The following article originally appeared in the January 2018 issue of Road racing world and motorcycle technology magazine. To read more articles like this subscribe to Roadracing World.
Where are they now: Wes Cooley
“If I won, that meant I would do my best…”
By Michel Gougis
Copyright 2018, Roadracing World Publishing, Inc.
The list of injuries Wes Cooley suffered in the Sears Point crash that essentially ended his career as an AMA Pro pilot was horrendous: neck broken in two places, two broken thighbones, broken hip, broken back, broken fingers. So little strength in his hands he couldn’t close his own pants.
But what really hurt Cooley, two-time AMA Superbike champion and two-time Suzuka 8 Hours winner, was the realization that he couldn’t perform at the level he had ridden before the 1985 crash, even after s’ be sufficiently recovered. to redo the racing bike.
“I tried to go back, but it was so hard to do. I couldn’t understand that I couldn’t do it at the level that I had done it. For me, sitting down and watching someone else do it, even on TV, was very difficult. It hurts, ”says Cooley. “So I decided that the best way for Wes, to make me feel good again, was that I had to go.”
Now, after decades away from the sport, Cooley is back. He has spent the past 18 months competing in motorcycle races and events, signing autographs, speaking to the public and doing occasional parade laps on the race track.
Today, it’s not about how well Cooley can ride.
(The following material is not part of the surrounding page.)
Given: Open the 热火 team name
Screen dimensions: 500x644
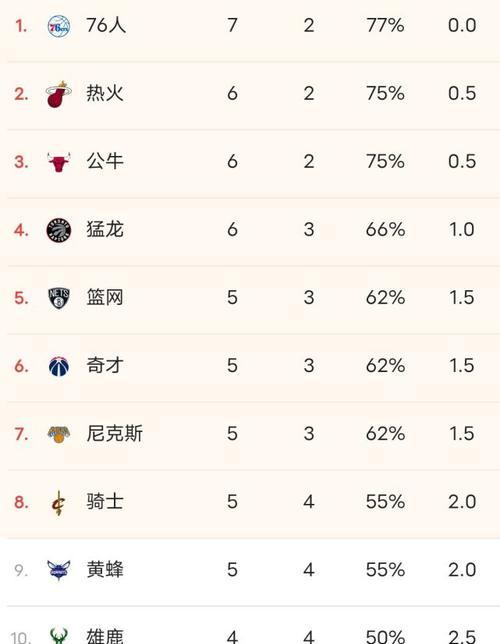Looking at the screenshot, I should coord(105,93).
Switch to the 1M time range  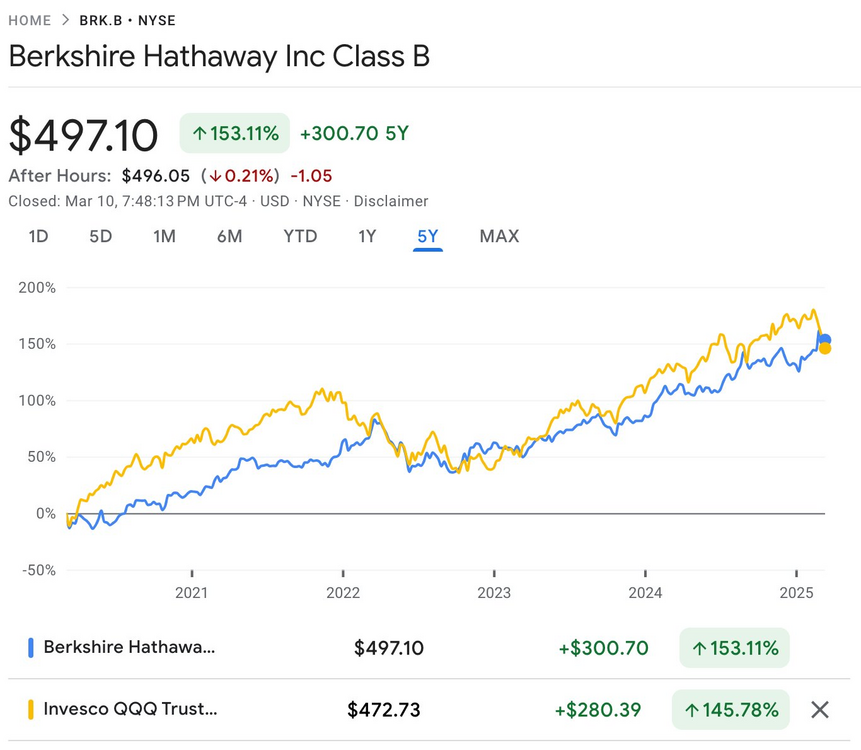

It is that Cooley, a calm and humble man in recent years, has finally realized that fans remember him, admire what he has done for the sport and want to meet the man who in many ways represents the origin of American Superbike races.
Coming from a family of racers, Cooley broke with Yoshimura, piloting production machines for the company, then switching to the Superbike. He won the Suzuka 8 Hours in 1978 with Mike Baldwin, won the AMA Superbike title in 1979, then both in 1980. His style was wild and spectacular, and he worked tirelessly to meet and greet fans at the end of the race day. His accomplishments, style and accessibility have made him one of the icons of road racing.
Cooley knew that all three were essential to his success as a professional road motorcycle racer.
“Winning is everything. Finishing second is like kissing your sister – that doesn’t count, ”Cooley says. “But in the long run, all runners are promoting a product. If it’s (Marc) Marquez, he’s trying to sell Honda.
“Winning is one way to do it. But for me, another way to do it was to be social. You walked away and said, “Hey, I just spoke to Wes Cooley, he’s driving a Suzuki, I’m going to try one of those bikes, or the helmet he’s using, or whatever.” If they remembered me, they would be more likely to remember the product. And that meant better sponsorship for me.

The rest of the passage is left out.